Crude oil futures experienced an uptick on Monday morning as heightened tensions in West Asia stoked fears of potential disruptions to global oil supplies.

By 9:56 AM Monday, October Brent crude futures were trading at $76.94, marking a 0.17% increase. Meanwhile, September West Texas Intermediate (WTI) futures were at $73.62, up by 0.14%.

In early trading on the Multi Commodity Exchange (MCX), August crude oil futures were priced at ₹6,182, up from ₹6,146 at the previous close, reflecting a 0.59% rise. September futures traded at ₹6,126, an increase from ₹6,091, or 0.57%.

The uptick in crude oil prices follows a weekend airstrike by Israel on two schools in Gaza, which reportedly resulted in 30 casualties. In response to escalating regional tensions, the U.S. has decided to bolster its military presence in the area. U.S. Defense Secretary Lloyd Austin has approved the deployment of additional Navy cruisers and destroyers to West Asia and Europe, capable of intercepting ballistic missiles. An additional squadron of fighter jets is also being sent to the region.

A Pentagon statement noted, “Austin has ordered adjustments to U.S. military posture designed to enhance force protection, support Israel’s defense, and ensure the U.S. is prepared to address various contingencies.”

Tensions in the region have further intensified following Iran’s vow to retaliate against Israel in response to the recent assassination of Hamas leader Ismail Haniyeh and Hezbollah commander Fuad Shukr. Market participants are concerned that further escalation could disrupt global crude oil supplies.

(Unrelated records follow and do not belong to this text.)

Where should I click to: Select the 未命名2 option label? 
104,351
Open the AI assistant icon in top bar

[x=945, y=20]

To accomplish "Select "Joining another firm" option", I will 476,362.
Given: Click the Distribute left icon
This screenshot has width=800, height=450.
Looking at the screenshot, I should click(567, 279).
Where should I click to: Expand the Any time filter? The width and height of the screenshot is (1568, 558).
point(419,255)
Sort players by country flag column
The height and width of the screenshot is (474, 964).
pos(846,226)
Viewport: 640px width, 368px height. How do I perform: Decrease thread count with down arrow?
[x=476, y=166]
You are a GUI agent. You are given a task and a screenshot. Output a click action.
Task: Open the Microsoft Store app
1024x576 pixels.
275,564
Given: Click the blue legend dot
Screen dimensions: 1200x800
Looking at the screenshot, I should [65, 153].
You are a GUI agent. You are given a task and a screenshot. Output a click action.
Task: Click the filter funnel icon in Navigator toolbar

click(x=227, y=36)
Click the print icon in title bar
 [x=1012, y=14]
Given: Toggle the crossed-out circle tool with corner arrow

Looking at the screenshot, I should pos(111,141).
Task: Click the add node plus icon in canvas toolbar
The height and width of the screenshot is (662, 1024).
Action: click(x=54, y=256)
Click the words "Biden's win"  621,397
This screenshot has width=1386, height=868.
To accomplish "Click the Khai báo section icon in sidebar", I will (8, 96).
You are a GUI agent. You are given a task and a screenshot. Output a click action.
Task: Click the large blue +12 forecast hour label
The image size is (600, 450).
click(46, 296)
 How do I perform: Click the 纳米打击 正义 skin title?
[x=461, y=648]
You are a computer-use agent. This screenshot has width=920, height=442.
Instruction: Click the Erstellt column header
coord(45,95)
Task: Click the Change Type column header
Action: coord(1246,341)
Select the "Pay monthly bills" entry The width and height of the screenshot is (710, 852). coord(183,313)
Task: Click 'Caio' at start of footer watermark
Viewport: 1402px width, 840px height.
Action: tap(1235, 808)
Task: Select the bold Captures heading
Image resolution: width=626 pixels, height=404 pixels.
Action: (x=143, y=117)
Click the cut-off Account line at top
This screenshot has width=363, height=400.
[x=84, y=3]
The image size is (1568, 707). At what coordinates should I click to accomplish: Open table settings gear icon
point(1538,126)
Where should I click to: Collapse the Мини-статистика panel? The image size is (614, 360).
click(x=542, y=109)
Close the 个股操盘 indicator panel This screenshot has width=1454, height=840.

Despite these geopolitical concerns, crude oil prices face downward pressure from recent economic data out of the U.S. and China—two of the world’s largest oil consumers. According to ING Think’s Warren Patterson and Ewa Manthey, the oil market has seen four consecutive weeks of declines, with last week’s sell-off being the most significant since early May.

They commented, “A weaker-than-expected U.S. jobs report on Friday has heavily impacted risk assets. The data suggests a faster-than-anticipated slowdown in the U.S. economy, raising recession fears and exacerbating concerns about Chinese demand, which have been lingering in the oil market.”

Recent economic indicators include a slowdown in U.S. job growth, an increase in the unemployment rate, and decelerated wage growth. Additionally, the ISM Manufacturing PMI revealed a larger-than-expected contraction in factory activity.

In other commodity markets, August natural gas futures on the MCX were trading at ₹162.10, down 1.70% from the previous close of ₹164.90. On the National Commodities and Derivatives Exchange (NCDEX), August guargum contracts were trading at ₹10,345, down 1.64% from ₹10,517. August turmeric (farmer polished) futures were at ₹15,812, a 1.76% decrease from ₹16,096.